SK On supplies Hyundai Motor Group, Mercedes-Benz, Ford, and Volkswagen. Stronger demand for refreshed IONIQ 5 and EV6 models and steady sales of VW’s ID.4 and ID.7 drove battery usage higher. Although Ford’s F-150 Lightning sales softened, growth in its Explorer EV, E-Transit, and PUMA EV models led to a 12.9 percent increase.
LG Energy Solution’s cells power vehicles from Tesla, Chevrolet, Kia, and Volkswagen. Tesla’s overall sales dip and lower volumes of trims using LG Energy Solution batteries resulted in a 23.6 percent fall in usage, but robust global sales of the Kia EV3 and North American demand for Ultium-based Equinox, Blazer, and Silverado EV models helped offset some losses.
Panasonic ranked sixth with 21.4 GWh, primarily supplying Tesla. The company is diversifying its supply chain to reduce reliance on Chinese materials, secure local sources, and enhance production stability.
Market leaders CATL and BYD held the top two positions with 221.4 GWh (34.0% growth) and 105.0 GWh (52.4% growth), respectively. CATL’s cells back both domestic and international brands, while BYD’s vertically integrated approach supported its strong expansion in China and Europe, where its battery usage surged 260.7 percent to 6.9 GWh.
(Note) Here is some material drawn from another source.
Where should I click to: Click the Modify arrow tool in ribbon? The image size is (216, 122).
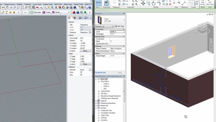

Regulatory changes—such as reduced incentives and new rules targeting Chinese-linked materials—are prompting automakers and cell makers to localize sourcing and manufacturing in North America. At the same time, Europe’s recovery under stricter CO₂ rules and the U.S. market’s mix of hybrid and full-EV demand are reshaping strategies for portfolio planning, OEM partnerships, and contract sourcing to optimize incentives and cash flow.